Rewrite the data below as a numbered list, one entry per line, omitting any blank lines.

★ ★ ★ ★ ★

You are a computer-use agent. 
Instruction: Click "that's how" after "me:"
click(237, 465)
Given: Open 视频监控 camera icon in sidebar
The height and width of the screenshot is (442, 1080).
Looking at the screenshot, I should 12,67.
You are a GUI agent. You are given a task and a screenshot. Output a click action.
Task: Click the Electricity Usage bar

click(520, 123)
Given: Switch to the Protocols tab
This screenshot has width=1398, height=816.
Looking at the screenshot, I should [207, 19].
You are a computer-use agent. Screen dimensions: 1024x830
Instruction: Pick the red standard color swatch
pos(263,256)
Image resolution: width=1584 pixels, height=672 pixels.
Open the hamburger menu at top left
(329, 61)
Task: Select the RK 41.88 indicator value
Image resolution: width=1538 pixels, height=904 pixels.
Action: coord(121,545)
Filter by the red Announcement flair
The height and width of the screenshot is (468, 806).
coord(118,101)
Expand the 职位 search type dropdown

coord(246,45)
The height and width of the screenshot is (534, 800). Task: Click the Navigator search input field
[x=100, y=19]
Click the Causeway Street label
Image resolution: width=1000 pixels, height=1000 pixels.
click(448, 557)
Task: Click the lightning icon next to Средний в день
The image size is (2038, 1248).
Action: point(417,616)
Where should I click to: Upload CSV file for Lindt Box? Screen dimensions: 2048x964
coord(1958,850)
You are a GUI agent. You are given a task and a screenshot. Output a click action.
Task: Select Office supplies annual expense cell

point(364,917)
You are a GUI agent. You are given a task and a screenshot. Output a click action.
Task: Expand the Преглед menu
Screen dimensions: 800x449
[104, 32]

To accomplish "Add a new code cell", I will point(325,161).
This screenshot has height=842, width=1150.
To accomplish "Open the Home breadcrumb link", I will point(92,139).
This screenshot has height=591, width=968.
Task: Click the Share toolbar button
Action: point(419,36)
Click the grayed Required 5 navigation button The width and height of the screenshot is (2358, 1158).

★ ★ ★ ★ ★

__FINAL RESULT__.
1. You are a computer-use agent. 
2. Instruction: Click "that's how" after "me:"
3. click(237, 465)
4. Given: Open 视频监控 camera icon in sidebar
5. The height and width of the screenshot is (442, 1080).
6. Looking at the screenshot, I should 12,67.
7. You are a GUI agent. You are given a task and a screenshot. Output a click action.
8. Task: Click the Electricity Usage bar
9. click(520, 123)
10. Given: Switch to the Protocols tab
11. This screenshot has width=1398, height=816.
12. Looking at the screenshot, I should [207, 19].
13. You are a computer-use agent. Screen dimensions: 1024x830
14. Instruction: Pick the red standard color swatch
15. pos(263,256)
16. Image resolution: width=1584 pixels, height=672 pixels.
17. Open the hamburger menu at top left
18. (329, 61)
19. Task: Select the RK 41.88 indicator value
20. Image resolution: width=1538 pixels, height=904 pixels.
21. Action: coord(121,545)
22. Filter by the red Announcement flair
23. The height and width of the screenshot is (468, 806).
24. coord(118,101)
25. Expand the 职位 search type dropdown
26. coord(246,45)
27. The height and width of the screenshot is (534, 800). Task: Click the Navigator search input field
28. [x=100, y=19]
29. Click the Causeway Street label
30. Image resolution: width=1000 pixels, height=1000 pixels.
31. click(448, 557)
32. Task: Click the lightning icon next to Средний в день
33. The image size is (2038, 1248).
34. Action: point(417,616)
35. Where should I click to: Upload CSV file for Lindt Box? Screen dimensions: 2048x964
36. coord(1958,850)
37. You are a GUI agent. You are given a task and a screenshot. Output a click action.
38. Task: Select Office supplies annual expense cell
39. point(364,917)
40. You are a GUI agent. You are given a task and a screenshot. Output a click action.
41. Task: Expand the Преглед menu
42. Screen dimensions: 800x449
43. [104, 32]
44. To accomplish "Add a new code cell", I will point(325,161).
45. This screenshot has height=842, width=1150.
46. To accomplish "Open the Home breadcrumb link", I will point(92,139).
47. This screenshot has height=591, width=968.
48. Task: Click the Share toolbar button
49. Action: point(419,36)
50. Click the grayed Required 5 navigation button The width and height of the screenshot is (2358, 1158).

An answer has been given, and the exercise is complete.